> **What you are asked to do**:
Could you copy exactly the lines from the one containing "Task: Click the yen icon beside 报表管理" through the last line of the records, leaving out every picture?
Start of Supplied entries
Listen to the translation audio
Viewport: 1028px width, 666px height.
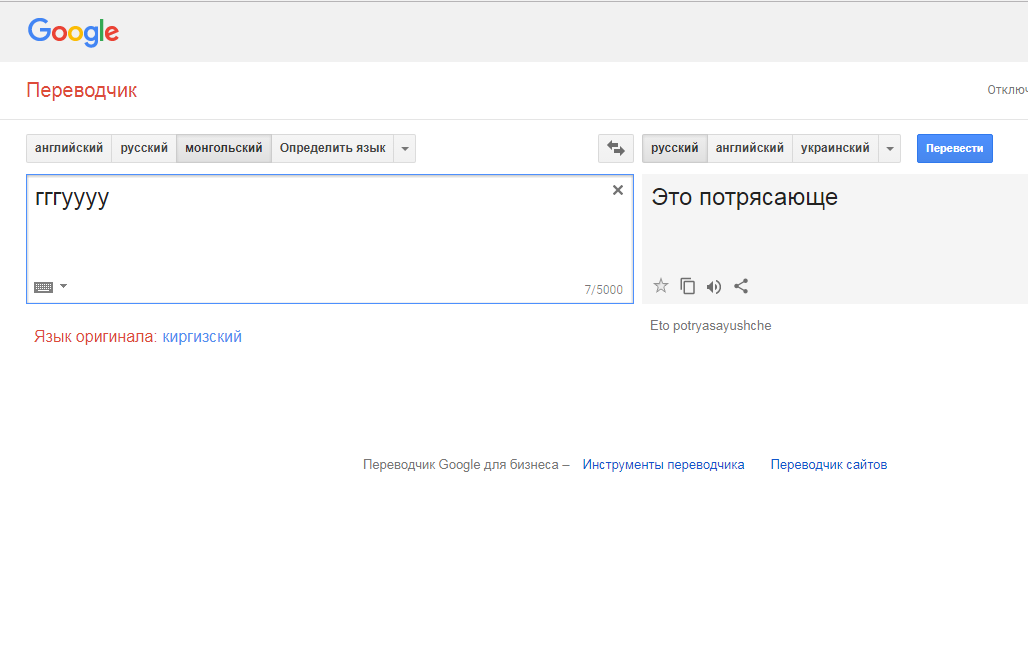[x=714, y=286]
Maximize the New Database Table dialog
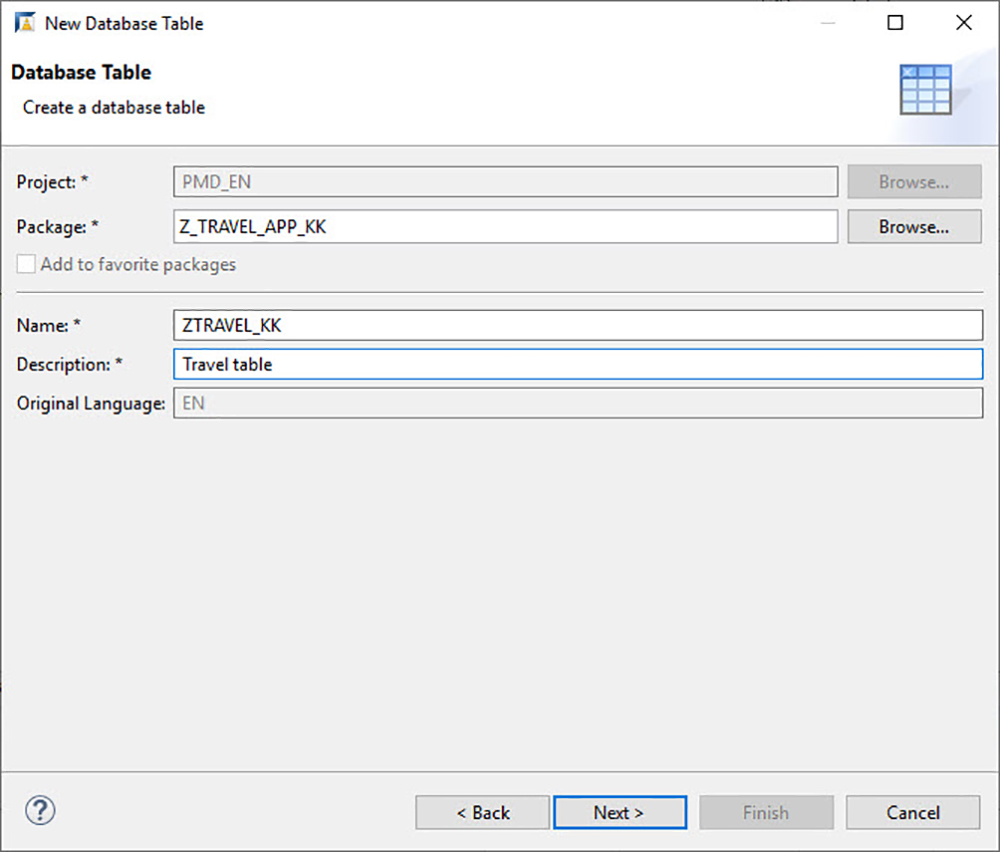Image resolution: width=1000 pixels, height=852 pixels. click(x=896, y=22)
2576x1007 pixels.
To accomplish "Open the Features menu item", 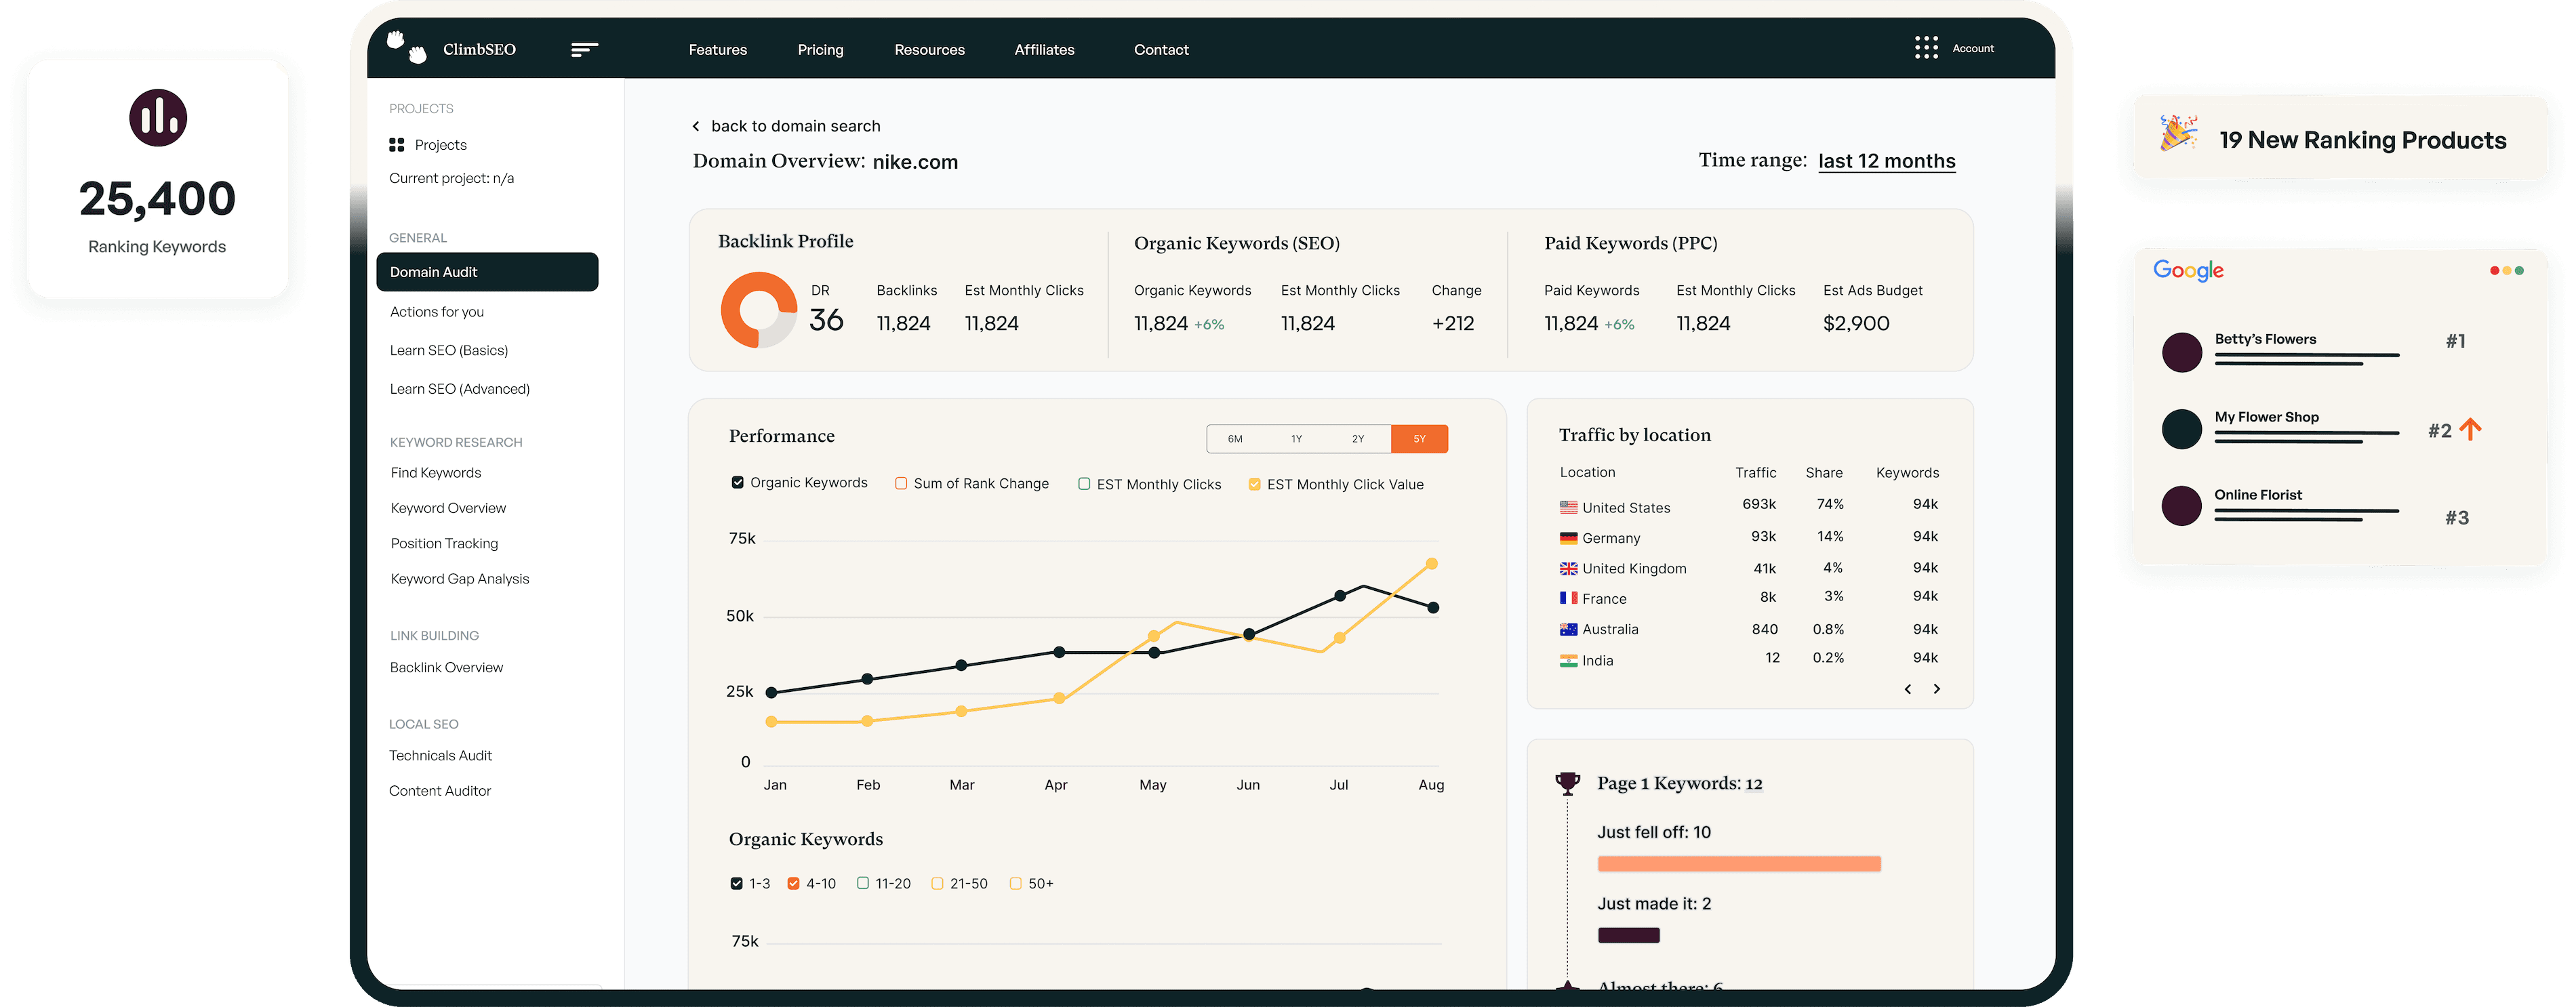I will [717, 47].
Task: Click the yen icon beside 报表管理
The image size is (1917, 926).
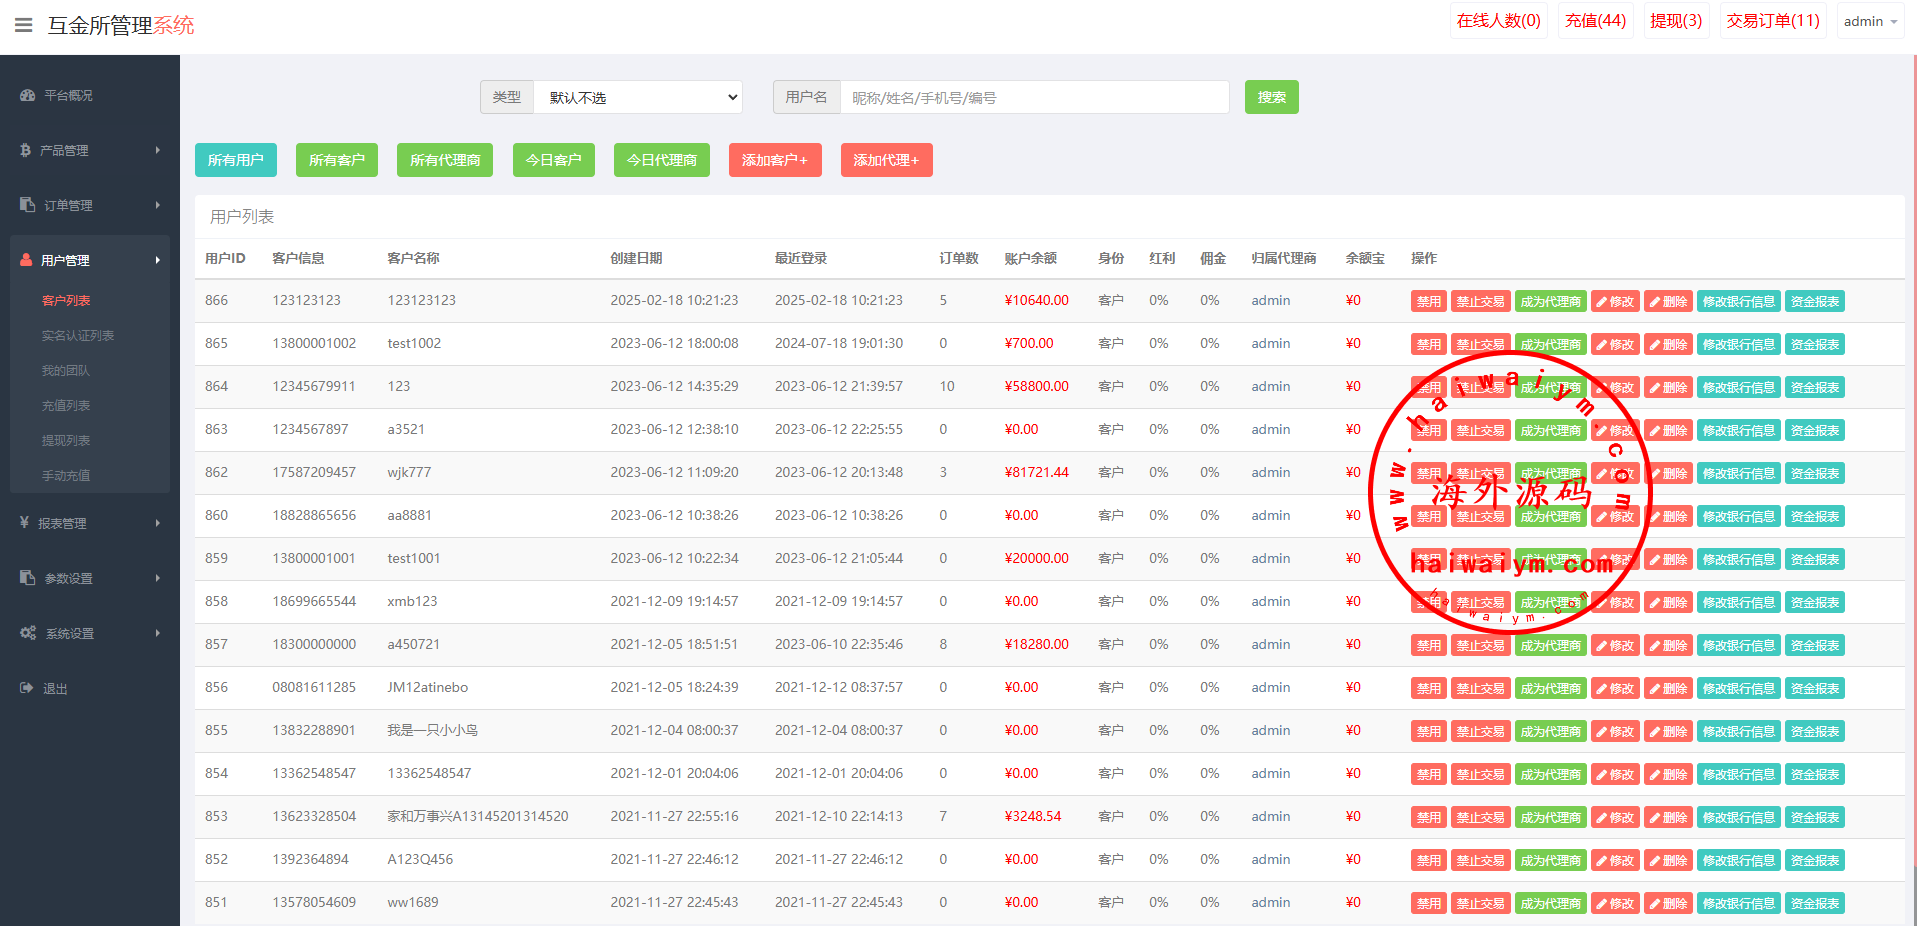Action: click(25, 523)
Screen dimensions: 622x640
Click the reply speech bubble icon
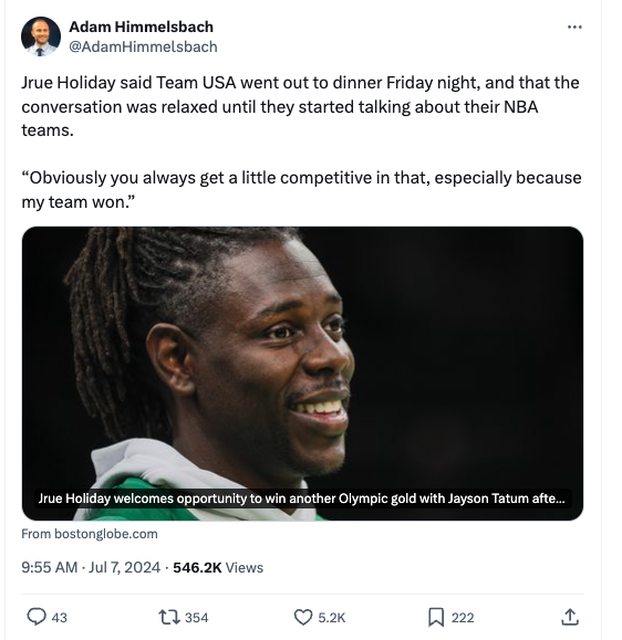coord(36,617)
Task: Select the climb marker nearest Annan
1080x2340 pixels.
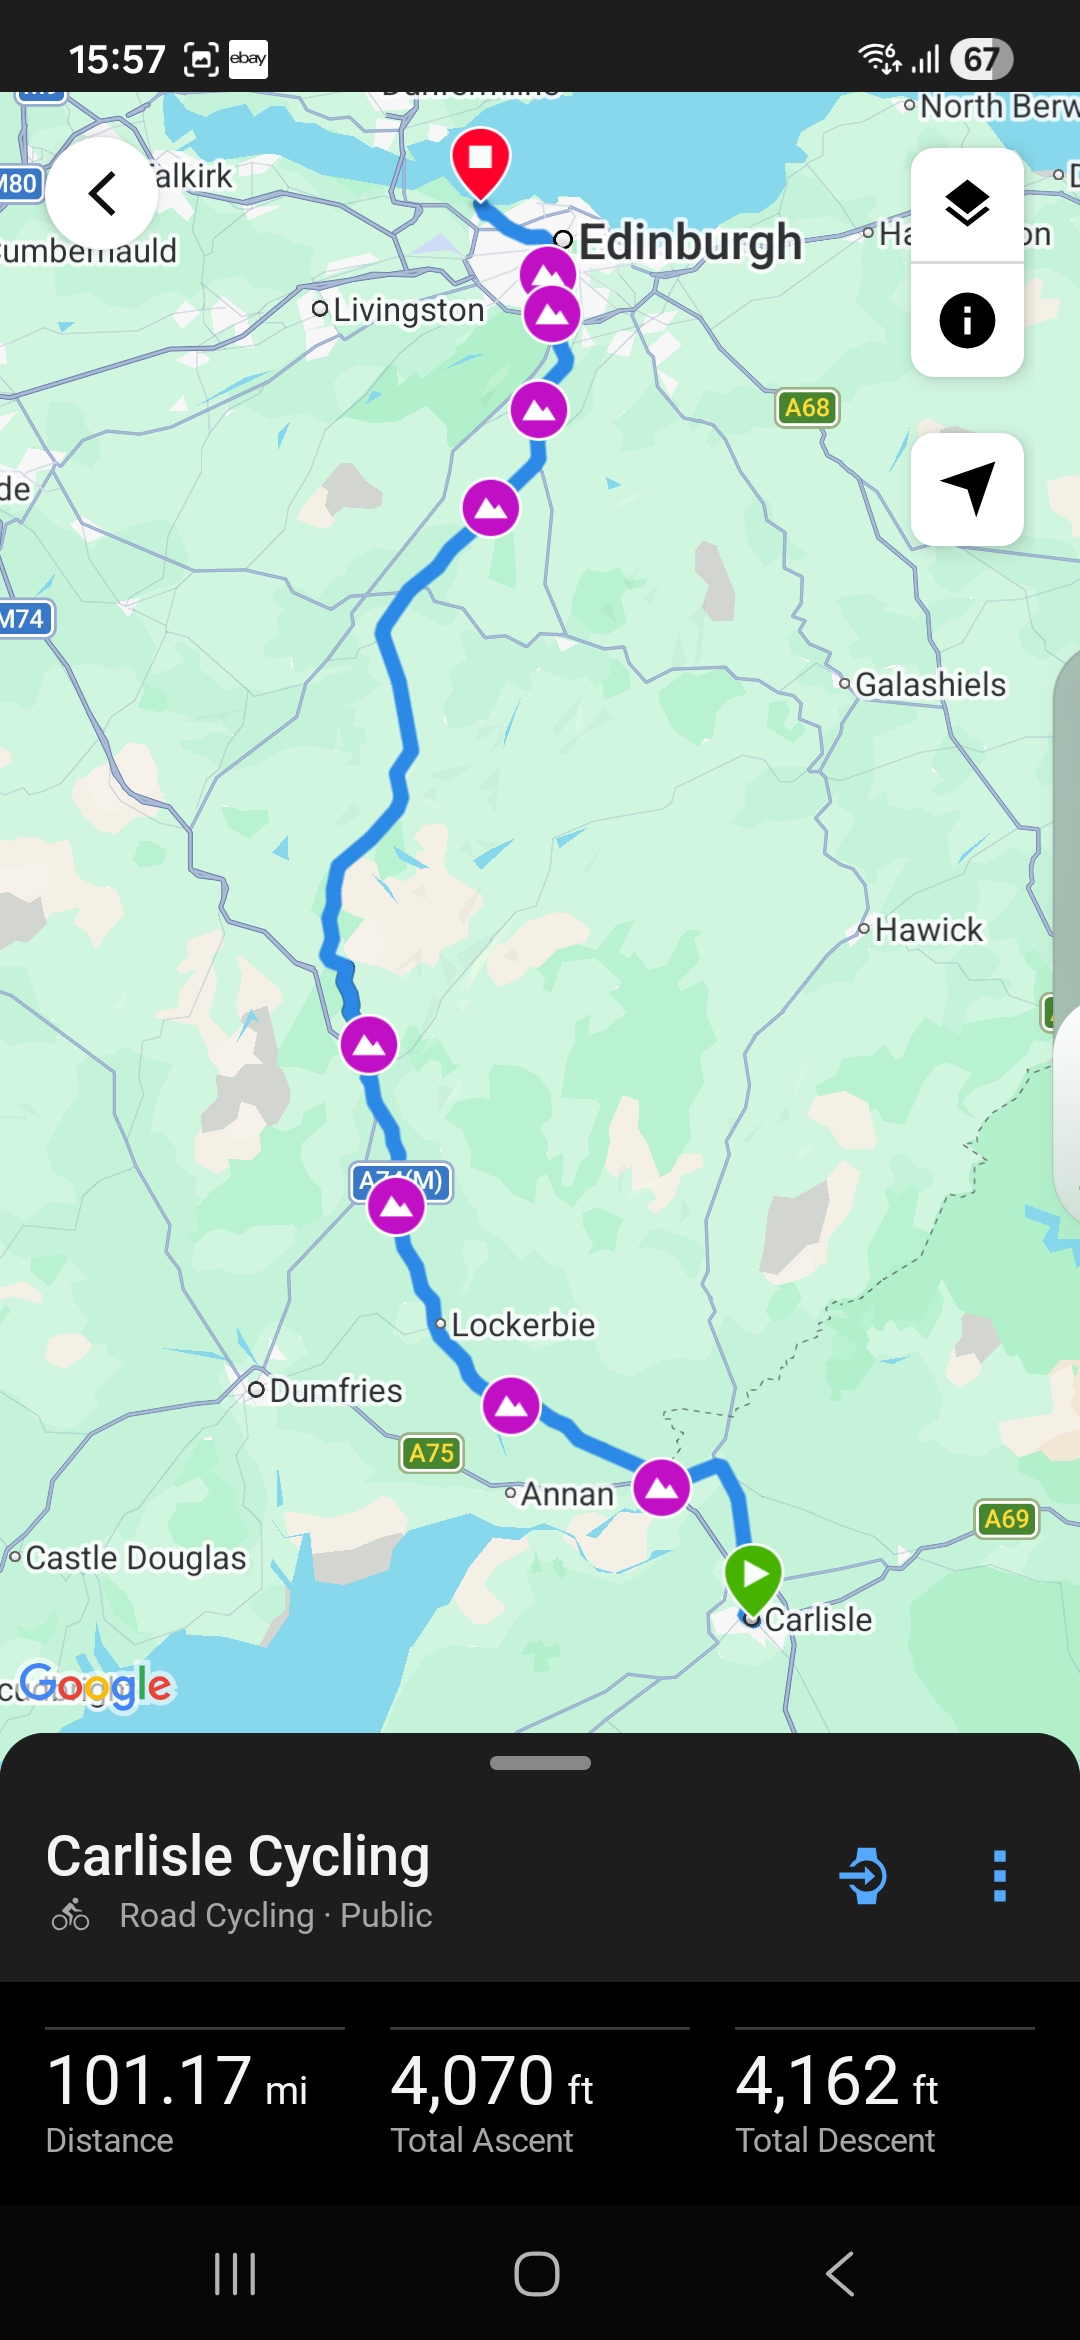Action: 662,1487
End of Supplied entries
> **Answer section**:
Task: Click the yen icon beside 报表管理
The image size is (1917, 926).
Action: click(25, 523)
Screen dimensions: 622x640
Click the reply speech bubble icon
coord(36,617)
Task: Select the climb marker nearest Annan
1080x2340 pixels.
Action: 662,1487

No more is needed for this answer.